Raija Jokinen
Dans les entrailles de l’être universel
Force of nature (Regard d’artiste 2022) – ©Photo Philippe Robin – Domaine de Trevarez (29520 Saint-Goazec)
Artiste plasticienne finlandaise manipulant les textiles dans une optique transdisciplinaire, autant sculptrice que peintre et faiseuse d’installations in situ, Raija Jokinen fascine depuis des années les observateurs par sa manière unique de « donner corps » à son univers mental.

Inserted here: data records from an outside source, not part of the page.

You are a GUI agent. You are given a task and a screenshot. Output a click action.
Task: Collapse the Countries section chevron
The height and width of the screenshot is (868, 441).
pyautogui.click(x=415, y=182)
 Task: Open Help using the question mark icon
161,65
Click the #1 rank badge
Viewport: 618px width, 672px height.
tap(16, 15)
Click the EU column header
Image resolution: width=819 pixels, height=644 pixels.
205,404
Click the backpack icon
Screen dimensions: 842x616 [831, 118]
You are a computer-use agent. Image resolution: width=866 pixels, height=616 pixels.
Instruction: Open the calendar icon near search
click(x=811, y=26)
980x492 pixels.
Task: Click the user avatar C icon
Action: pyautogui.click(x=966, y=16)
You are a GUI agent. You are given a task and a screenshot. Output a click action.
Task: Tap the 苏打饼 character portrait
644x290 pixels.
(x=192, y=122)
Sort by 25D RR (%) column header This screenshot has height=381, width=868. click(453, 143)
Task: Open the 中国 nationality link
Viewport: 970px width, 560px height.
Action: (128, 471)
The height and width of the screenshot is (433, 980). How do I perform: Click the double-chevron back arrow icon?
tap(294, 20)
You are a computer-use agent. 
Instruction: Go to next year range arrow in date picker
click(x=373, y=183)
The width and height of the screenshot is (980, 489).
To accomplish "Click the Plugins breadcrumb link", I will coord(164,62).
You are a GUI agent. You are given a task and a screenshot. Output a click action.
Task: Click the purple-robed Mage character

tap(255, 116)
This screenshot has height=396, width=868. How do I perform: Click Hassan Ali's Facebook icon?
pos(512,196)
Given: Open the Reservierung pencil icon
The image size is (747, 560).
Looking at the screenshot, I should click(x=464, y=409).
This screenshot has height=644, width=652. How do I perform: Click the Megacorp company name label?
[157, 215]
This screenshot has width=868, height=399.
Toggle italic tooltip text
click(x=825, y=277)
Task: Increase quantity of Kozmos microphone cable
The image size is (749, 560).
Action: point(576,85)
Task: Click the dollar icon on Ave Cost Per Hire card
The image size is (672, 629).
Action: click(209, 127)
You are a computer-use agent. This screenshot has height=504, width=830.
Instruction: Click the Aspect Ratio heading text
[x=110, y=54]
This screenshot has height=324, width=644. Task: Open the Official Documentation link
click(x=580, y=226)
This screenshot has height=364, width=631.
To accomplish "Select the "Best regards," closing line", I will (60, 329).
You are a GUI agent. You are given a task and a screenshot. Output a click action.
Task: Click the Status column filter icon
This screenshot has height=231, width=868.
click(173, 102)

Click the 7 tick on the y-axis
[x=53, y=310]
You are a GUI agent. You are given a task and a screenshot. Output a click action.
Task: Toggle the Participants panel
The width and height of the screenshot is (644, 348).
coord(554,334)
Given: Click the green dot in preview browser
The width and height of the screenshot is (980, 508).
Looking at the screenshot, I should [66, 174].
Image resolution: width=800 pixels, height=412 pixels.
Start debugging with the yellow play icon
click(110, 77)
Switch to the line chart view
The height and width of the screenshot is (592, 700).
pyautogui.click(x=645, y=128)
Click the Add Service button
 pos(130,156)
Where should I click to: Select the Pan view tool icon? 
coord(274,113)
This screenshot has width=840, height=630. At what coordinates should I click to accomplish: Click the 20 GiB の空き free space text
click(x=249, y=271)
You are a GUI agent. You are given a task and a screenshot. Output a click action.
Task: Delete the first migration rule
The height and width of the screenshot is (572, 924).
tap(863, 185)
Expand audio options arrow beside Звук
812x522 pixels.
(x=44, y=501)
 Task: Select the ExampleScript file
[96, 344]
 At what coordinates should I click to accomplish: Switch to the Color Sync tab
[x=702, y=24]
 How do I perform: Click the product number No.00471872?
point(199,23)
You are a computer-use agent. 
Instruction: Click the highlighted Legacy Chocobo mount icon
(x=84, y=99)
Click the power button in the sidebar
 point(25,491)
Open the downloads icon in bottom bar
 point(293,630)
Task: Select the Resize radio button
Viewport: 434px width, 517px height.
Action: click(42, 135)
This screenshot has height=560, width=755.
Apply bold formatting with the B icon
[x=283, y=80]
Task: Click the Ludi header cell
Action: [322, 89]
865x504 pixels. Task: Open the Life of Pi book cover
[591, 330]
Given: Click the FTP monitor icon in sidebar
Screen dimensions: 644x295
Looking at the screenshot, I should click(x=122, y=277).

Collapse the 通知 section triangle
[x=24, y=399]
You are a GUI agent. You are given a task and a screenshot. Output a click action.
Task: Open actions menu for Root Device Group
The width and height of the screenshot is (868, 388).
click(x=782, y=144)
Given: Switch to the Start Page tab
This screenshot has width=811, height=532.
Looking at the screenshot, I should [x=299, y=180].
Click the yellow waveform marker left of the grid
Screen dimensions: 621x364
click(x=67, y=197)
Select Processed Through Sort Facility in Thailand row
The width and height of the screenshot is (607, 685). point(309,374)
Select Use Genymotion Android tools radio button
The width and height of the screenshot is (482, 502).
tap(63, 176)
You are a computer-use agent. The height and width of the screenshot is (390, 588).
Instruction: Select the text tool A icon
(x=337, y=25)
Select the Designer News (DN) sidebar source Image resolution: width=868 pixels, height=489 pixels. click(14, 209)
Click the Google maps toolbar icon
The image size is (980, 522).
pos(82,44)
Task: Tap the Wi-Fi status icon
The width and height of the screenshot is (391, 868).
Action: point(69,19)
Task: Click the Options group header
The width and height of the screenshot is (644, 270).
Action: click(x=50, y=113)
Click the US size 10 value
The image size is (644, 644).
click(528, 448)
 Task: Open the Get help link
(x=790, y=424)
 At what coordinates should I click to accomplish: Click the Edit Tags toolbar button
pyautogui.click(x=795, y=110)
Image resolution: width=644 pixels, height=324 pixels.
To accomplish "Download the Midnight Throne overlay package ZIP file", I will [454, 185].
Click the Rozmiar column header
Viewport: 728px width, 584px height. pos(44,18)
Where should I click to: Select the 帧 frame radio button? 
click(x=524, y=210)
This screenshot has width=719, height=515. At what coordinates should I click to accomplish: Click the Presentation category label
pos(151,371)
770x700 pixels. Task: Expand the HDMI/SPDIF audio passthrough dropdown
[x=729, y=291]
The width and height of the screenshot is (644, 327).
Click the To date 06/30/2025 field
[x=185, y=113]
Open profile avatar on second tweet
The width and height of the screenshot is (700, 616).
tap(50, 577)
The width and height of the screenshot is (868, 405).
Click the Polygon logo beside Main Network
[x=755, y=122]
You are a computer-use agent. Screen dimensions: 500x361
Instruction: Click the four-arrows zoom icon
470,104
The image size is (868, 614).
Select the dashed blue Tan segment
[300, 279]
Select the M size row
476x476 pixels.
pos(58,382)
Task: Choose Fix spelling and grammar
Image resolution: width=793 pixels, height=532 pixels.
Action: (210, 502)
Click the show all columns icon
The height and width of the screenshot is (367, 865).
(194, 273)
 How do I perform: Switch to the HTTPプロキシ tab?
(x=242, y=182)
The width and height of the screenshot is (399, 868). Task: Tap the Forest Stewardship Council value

Etrangement définie par la plupart des médias comme une artiste peintre, Raija Jokinen s’avère être avant tout une artiste de la texture. Entendons par-là que la sculpture parlant d’abord de volume et la peinture de couleur, il se trouve une originalité chez cette créatrice qui, tout en usant de techniques appartenant à des disciplines très variées des Beaux-arts traditionnels, conçoit son art sur un matériau textile, le lin, qui se démarque dans le champ des matières d’usage habituel, par le fait qu’il n’est fondamentalement pas pourvu de forme, qu’il se déploie avant tout en deux dimensions
s’il n’est pas assemblé en épaisseur, qu’il est souple à l’extrême opposé de tout matériau rigide communément exploité en sculpture, autrement dit, par le fait qu’il s’agit d’un matériau résumant à lui seul la notion de plasticité et dont Raija Jokinen obtient quelque chose qui ne se trouve aucunement dans sa définition initiale, qui dépasse ses qualités intrinsèques. Trop de commentateurs auront réduit le travail de cette créatrice à une question de fabrication artisanale, de production manuelle ayant trait à de la couture réhaussée, ou peut-être pour certains, anoblie par l’intervention de méthodes empruntées aux Beaux-arts. C’est pourtant à la base de sa création que l’on trouve son essence artistique : elle manipule un tissu caractérisé par sa texture, ainsi que l’est le monde perçu à travers nos sens. Ne parle-t-on pas volontiers de « tissu » pour qualifier la réalité dans laquelle nous évoluons lorsque nous voulons rendre compte de sa dimension tangible, et de « trame » ou de « texture » de façon figurée lorsque nous cherchons à décrire un objet ou un paysage que l’on peine à appréhender avec nos sens ? Même si la forme finale recherchée par Raija Jokinen est incontestablement contemporaine, on doit pour en prendre la mesure reconnaître en elle la puissance primitive de l’art de la broderie, de la tapisserie médiévale et antique, celle du suaire de la Pénélope homérique et celle des Moires mythiques. D’autres l’auront souvent appréhendé à travers une question conceptuelle, sans doute trop intellectualisée pour vraiment toucher son sujet.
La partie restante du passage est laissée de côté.